» **Source excerpt**
In What’s your story? participants will learn to:

➢ Use stories to inspire action
➢ Define and enhance the story their brand tells
➢ Turn a dull story into a riveting one 
➢ Lead change with a new story
➢ Transform dead corporate values into living behaviors
➢ Think, speak and act out better stories

With a combination of cutting edge research, humor, entertaining stories and practical take-home tools, Justin will help your people master the ultimate form of influence. This is a spectacular, multi-media presentation that will inspire delegates to tell better stories to their team, customers and above all, themselves.

Justin is much more than a motivational speaker. He is informative and provides practical suggestions that go beyond short-term motivational hype.
Maxine Van Der Vyver, Senior Advertising Manager, Media 24

‘Justin delivered a powerful message that will have a long lasting effect on our people. We are experiencing early returns on our investment with a clear increase in sales numbers.

‘I think the standing ovation Justin got says it all!’
Leanne Burrows, Key Accounts Executive, Ster Kinekor 

Your story gives birth to your destiny. When you change your story about your life you can radically change the results you get. What we need to realise is that our story is not reality, it is just an interpretation. Take a look at how a new story can create a whole new life.



David worked in the frozen food distribution business as a packer. You couldn’t fault his work. He arrived on time, kept the refrigerators neatly stacked and always finished up by 4.30pm. He did everything his job demanded. That was the problem. If he was asked to do anything else he would look sullen and make up an excuse to get out of it. One day his manager, Barry sat him down, “David, you’ve been here four years, you’re a bright guy, you could be promoted. Instead you’re probably going to get fired.”

David looked confused, “I always do my job.”

“Do you want to get ahead?”

David shrugged.

“Do more than your job.” Barry indicated that the meeting was over.

David got up but hovered at the door.

“What’s it?” Barry asked.

“Sir, my father was a farm hand, he worked like a dog, sometimes the farmer wouldn’t even pay him. I was thirteen when I promised myself I was one black man who wouldn’t be anyone’s slave.”

Barry got up and leaned forward on the table, “You don’t work hard for me. You do it for you. In this world that’s the way you rise above slavery.”

The next day David arrived on time, finished earlier than usual and that’s when he did something he had never done before he asked admin if they could use an extra hand. By the end of the year he got a promotion. The following year he moved his kids to the best school in the neighbourhood.

» **Task brief**
Answer these questions using the storytelling workshop text above.
(a) What job title is given for Maxine Van Der Vyver?
(b) How long had David been at the frozen food distribution business when Barry sat him down?
(c) What did David do the next day that he had never done before?

» **Data extract**
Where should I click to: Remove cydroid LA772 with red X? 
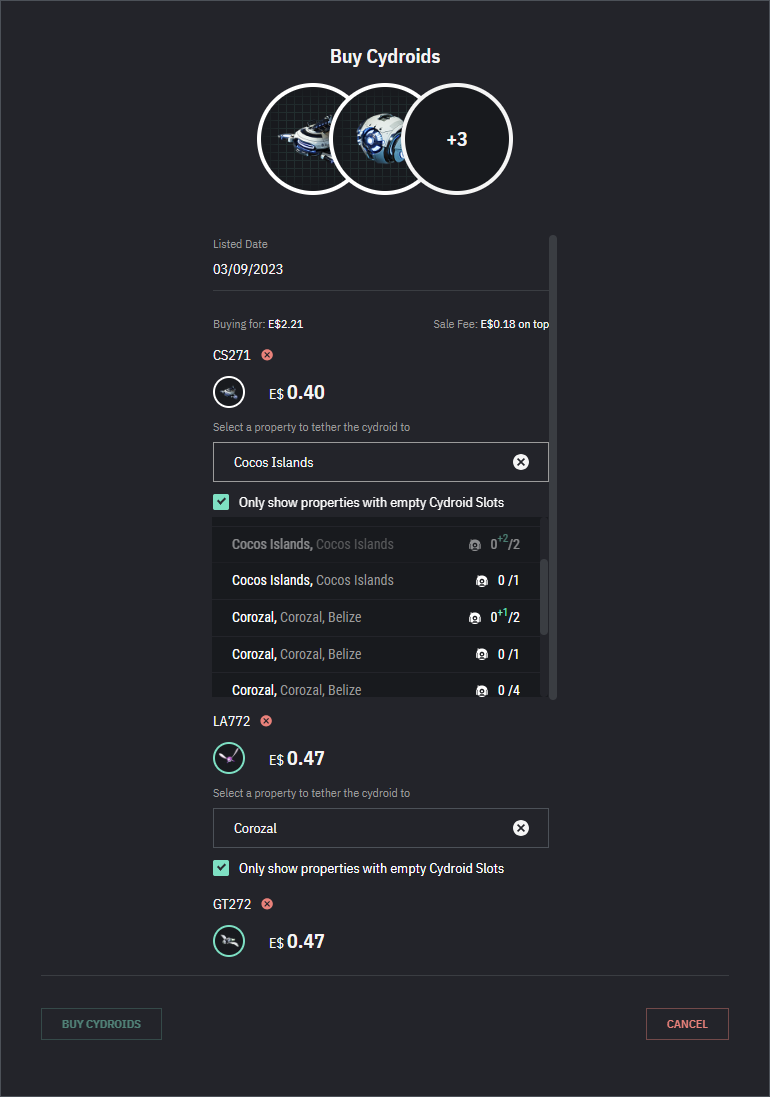coord(266,721)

» **Written solution**
(a) Senior Advertising Manager, Media 24
(b) Four years
(c) He asked admin if they could use an extra hand.